— About this exercise —
Could you quote, word for word, the stretch of the generation and streaming page from "Generation and Streaming" through "Generation pipeline (visual)"?

— Passage for review —
>>>

Skip to main content

Generation and Streaming

llamadart exposes two generation styles:

  • engine.generate(prompt) for raw prompt strings.
  • engine.create(messages) for chat-template aware completions.

Generation pipeline (visual)

Low-level generation API

await for (final token in engine.generate(
'List two advantages of local LLM inference.',
params: const GenerationParams(maxTokens: 64, temp: 0.4),
)) {
print(token);
}

Chat completion API

final messages = [
LlamaChatMessage.fromText(
role: LlamaChatRole.user,
text: 'Explain top-p in plain language.',
),
];

await for (final chunk in engine.create(
messages,
params: const GenerationParams(maxTokens: 128, topP: 0.95),
)) {
final text = chunk.choices.first.delta.content;
if (text != null) {
print(text);
}
}

create(...) flow at a glance

  1. Build your List<LlamaChatMessage>.
  2. engine.create(...) runs template rendering/parity logic.
  3. Effective stop sequences and grammar are applied to generation params.

<<<

— Data —
>>>

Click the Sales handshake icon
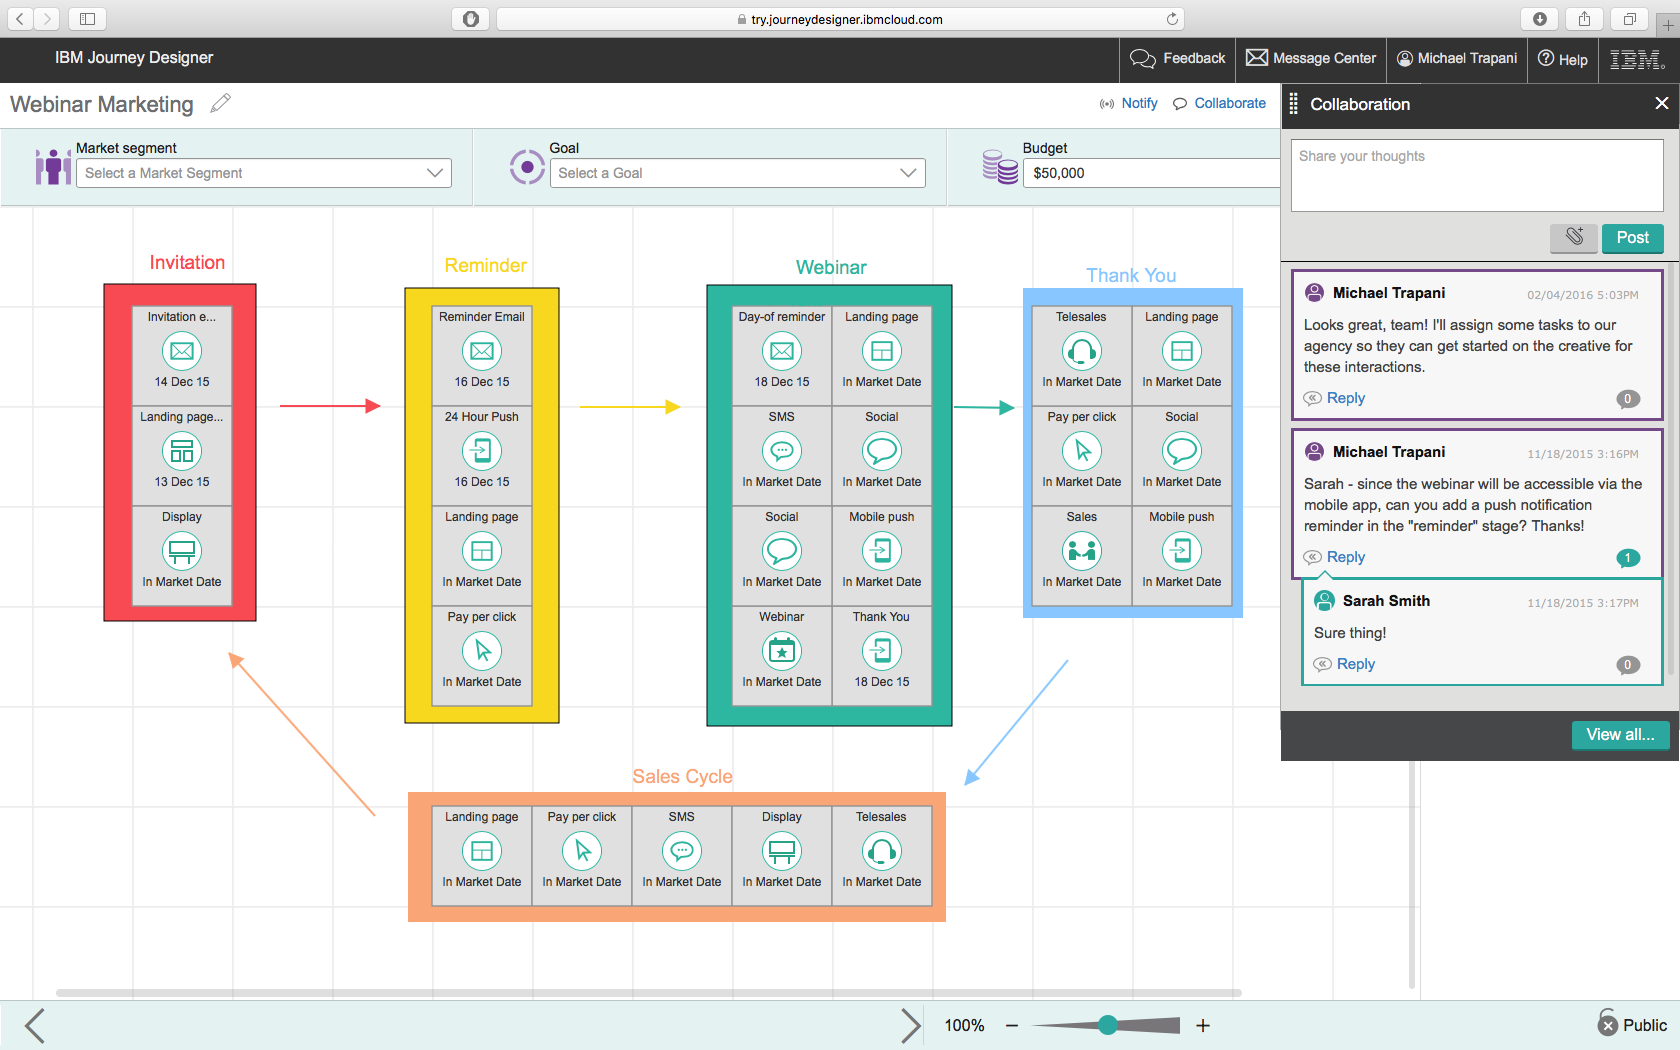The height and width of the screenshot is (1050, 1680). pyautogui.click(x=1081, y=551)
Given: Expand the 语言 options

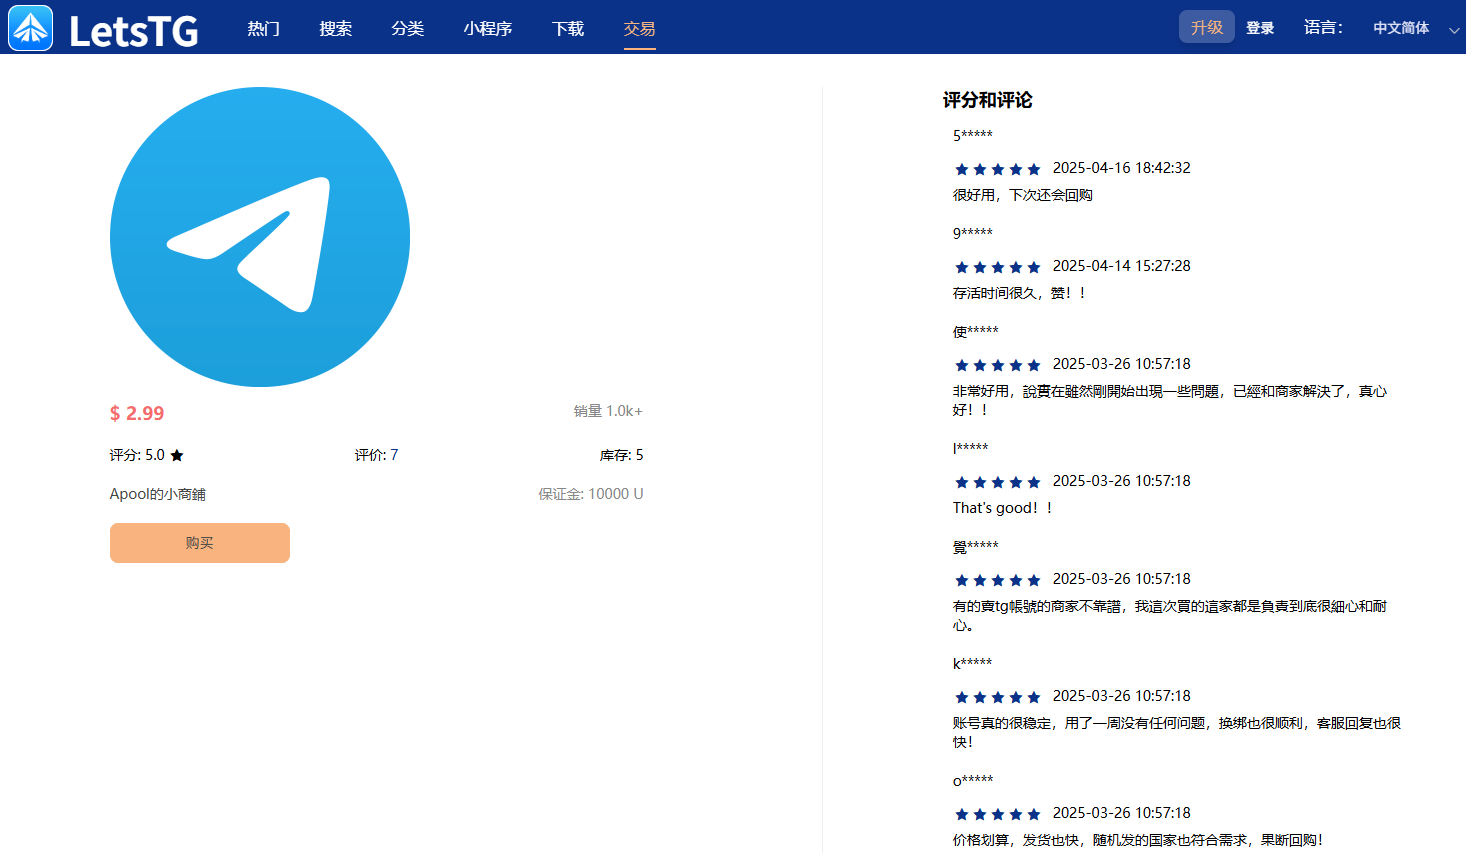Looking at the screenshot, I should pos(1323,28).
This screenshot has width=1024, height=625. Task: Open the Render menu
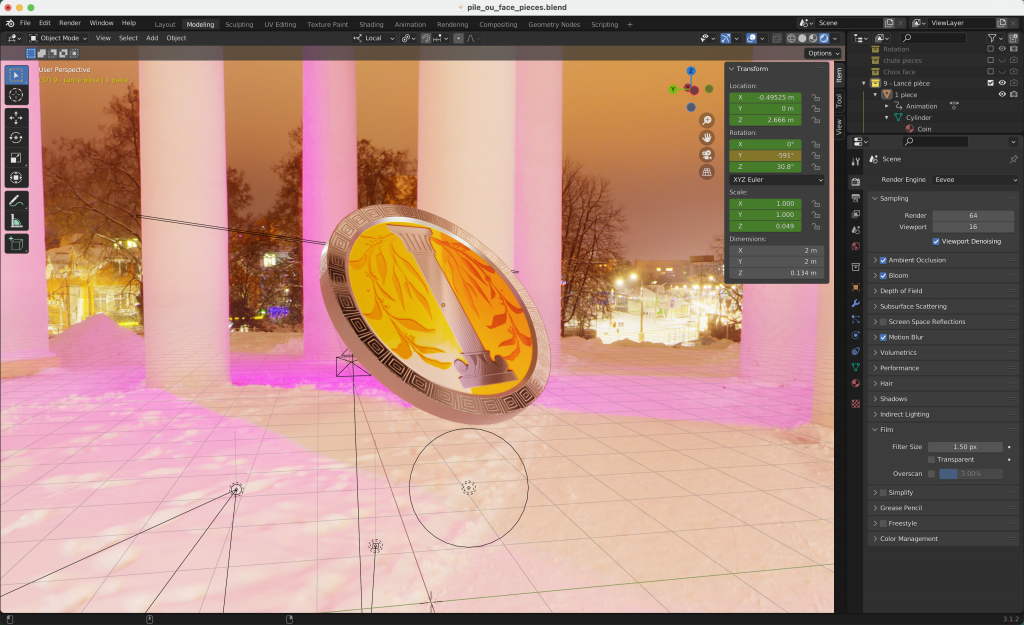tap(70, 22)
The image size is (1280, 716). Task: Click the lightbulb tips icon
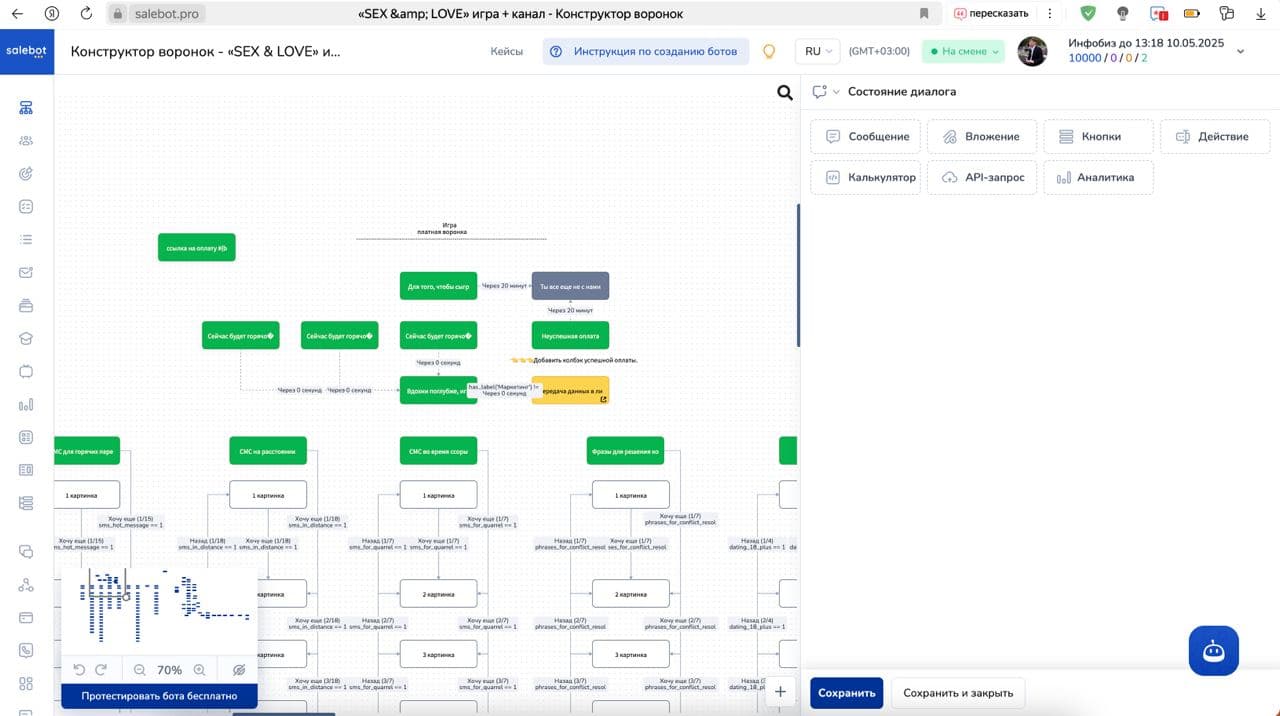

<<<
>>>

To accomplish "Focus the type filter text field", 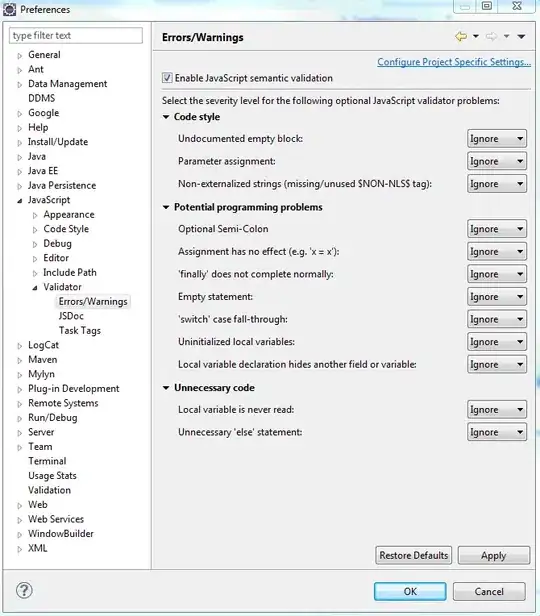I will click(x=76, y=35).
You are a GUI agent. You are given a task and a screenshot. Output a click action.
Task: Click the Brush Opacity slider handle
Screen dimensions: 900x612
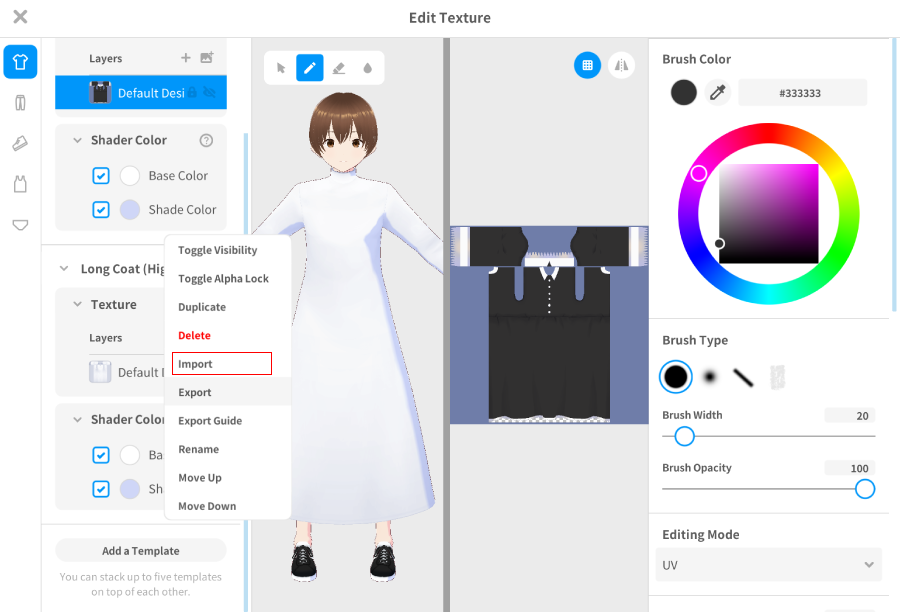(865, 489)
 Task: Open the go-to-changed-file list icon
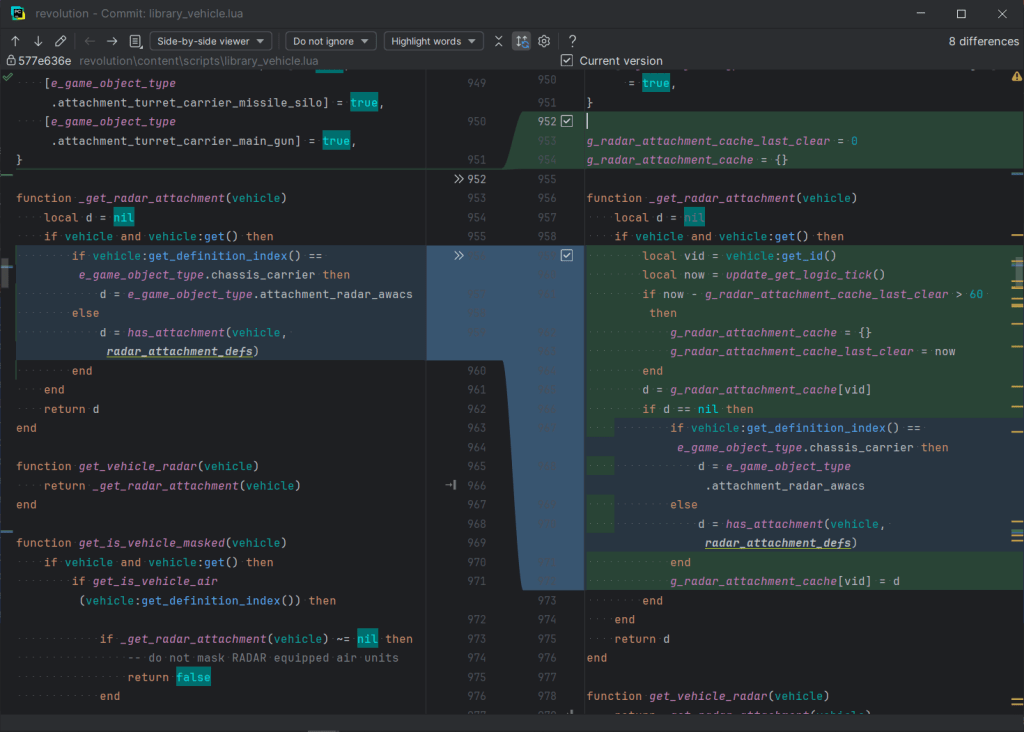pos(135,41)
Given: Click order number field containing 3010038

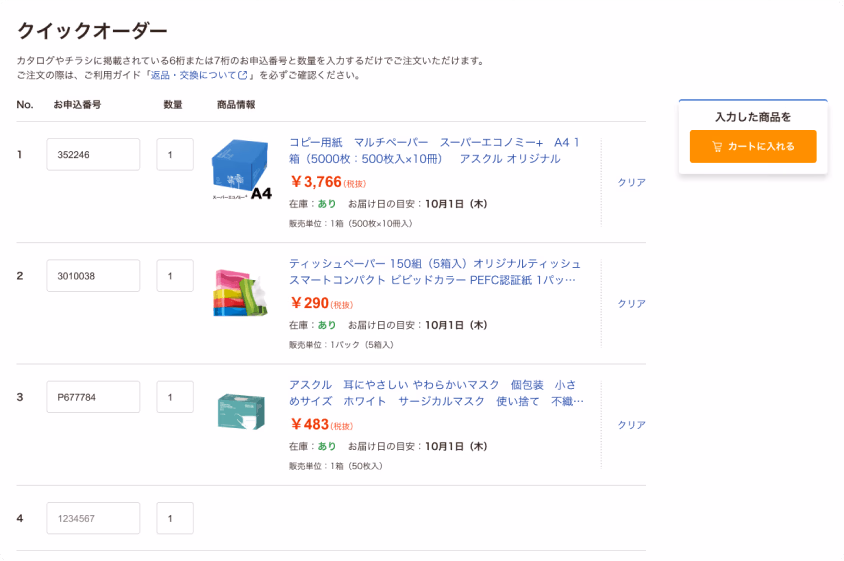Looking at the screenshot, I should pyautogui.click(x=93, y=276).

<<<
>>>

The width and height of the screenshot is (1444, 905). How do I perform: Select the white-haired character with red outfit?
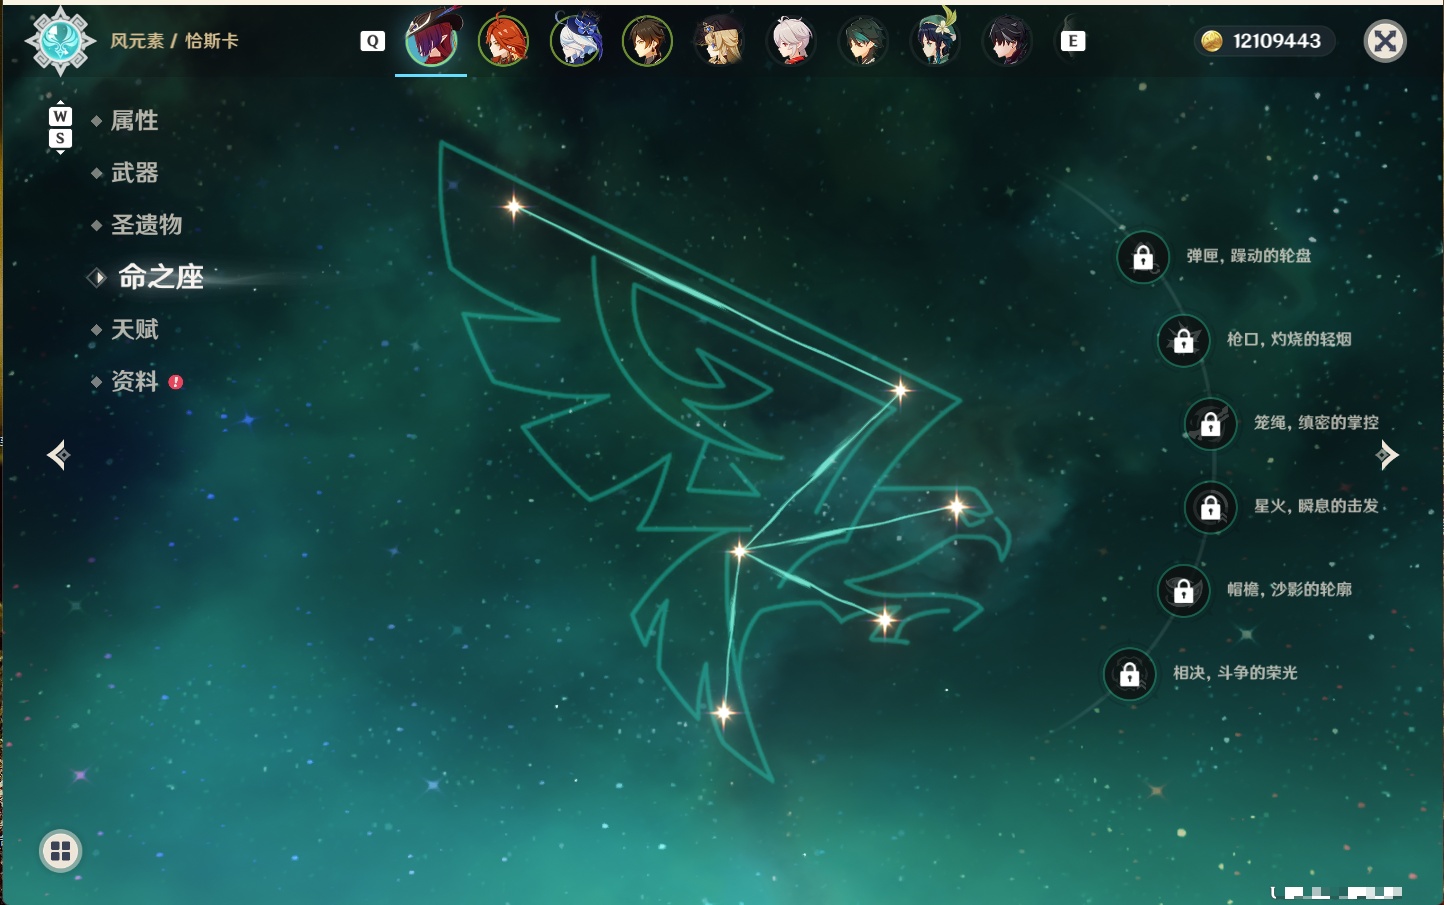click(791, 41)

<<<

— Your solution —
Generation and Streaming

llamadart exposes two generation styles:

  • engine.generate(prompt) for raw prompt strings.
  • engine.create(messages) for chat-template aware completions.

Generation pipeline (visual)